OP basically you are describing exactly what happened to me with my first child (which ended in a c/s). Your midwife sounds exactly like any regular OB in any hospital. So I can't really give you a "positive experience" type of story.

But try using a breastpump, the stimulation can induce labor, it did for my second baby.


----------



## merry-mary (Aug 9, 2007)

Things that can jumpstart labor:

* red raspberry leaf tea - drink 3 cups, minimum, per day. Let it steep for a long time.
* walk vigorously (or as vigorously as you can at 40+ weeks pregnant)
* clean your bathroom
* sex
* nipple stimulation
* eat spicy food
* drink a glass of red wine
* schedule a massage, manicure and pedicure appointment. This is kind of funny, but really, I know so many mamas whose babies have come the day before or day of their scheduled pampering day! And hey, if not, then you get to be pampered.


----------



## lerlerler (Mar 31, 2004)

My u/s said I was due 14 days before my REAL due date (we charted for conception, I knew my conception date) I went "2 weeks overdue" according to my m/w and babe was born on the "right" day.

Have babe stay put... but if you are nervous, let them listen to the hb every day


----------



## Mrsboyko (Nov 13, 2007)

I just have one tip. Before the NST on Friday (assuming you make it that long) drink a bottle of orange juice on your way there. You will pass in no time flat since baby will be all over the place.

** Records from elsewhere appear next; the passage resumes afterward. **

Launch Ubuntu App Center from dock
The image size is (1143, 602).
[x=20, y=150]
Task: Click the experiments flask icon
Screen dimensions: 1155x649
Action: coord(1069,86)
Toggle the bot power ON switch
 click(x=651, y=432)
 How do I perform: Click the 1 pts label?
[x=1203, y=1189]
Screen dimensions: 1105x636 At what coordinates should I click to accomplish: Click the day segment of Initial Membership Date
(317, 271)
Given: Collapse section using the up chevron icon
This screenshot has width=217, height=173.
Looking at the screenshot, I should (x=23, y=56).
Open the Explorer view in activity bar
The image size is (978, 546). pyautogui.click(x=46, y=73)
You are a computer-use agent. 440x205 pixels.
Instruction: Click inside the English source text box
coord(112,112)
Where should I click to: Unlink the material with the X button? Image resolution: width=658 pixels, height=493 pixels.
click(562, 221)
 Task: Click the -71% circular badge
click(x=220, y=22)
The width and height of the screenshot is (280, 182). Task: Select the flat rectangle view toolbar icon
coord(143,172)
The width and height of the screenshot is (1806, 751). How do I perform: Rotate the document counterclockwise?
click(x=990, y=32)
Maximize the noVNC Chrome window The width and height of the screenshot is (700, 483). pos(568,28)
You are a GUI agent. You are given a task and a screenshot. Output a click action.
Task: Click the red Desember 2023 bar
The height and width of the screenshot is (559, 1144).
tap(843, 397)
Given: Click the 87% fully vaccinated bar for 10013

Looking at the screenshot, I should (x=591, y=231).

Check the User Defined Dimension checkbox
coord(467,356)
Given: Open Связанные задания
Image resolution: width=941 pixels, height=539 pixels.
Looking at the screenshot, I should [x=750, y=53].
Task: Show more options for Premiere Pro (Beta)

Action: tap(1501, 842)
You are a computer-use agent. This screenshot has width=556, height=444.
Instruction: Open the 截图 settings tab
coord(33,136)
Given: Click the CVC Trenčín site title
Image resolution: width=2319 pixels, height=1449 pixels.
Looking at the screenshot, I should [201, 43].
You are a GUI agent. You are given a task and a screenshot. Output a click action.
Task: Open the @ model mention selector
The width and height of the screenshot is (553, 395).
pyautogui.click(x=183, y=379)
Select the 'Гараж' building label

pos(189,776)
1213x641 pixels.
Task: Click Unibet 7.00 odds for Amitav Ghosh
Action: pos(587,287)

What they are looking for is 3-5 heart decelerations followed by acceleration in a 20 min period. I think a decel is a decrease of at least 15 beats per min. Basically showing that the baby is active. If s/he is asleep, the heart rate will be consistently lower and they will start saying things like "oh, baby is in distress" No, just sleeping......


----------



## nashvillemidwife (Dec 2, 2007)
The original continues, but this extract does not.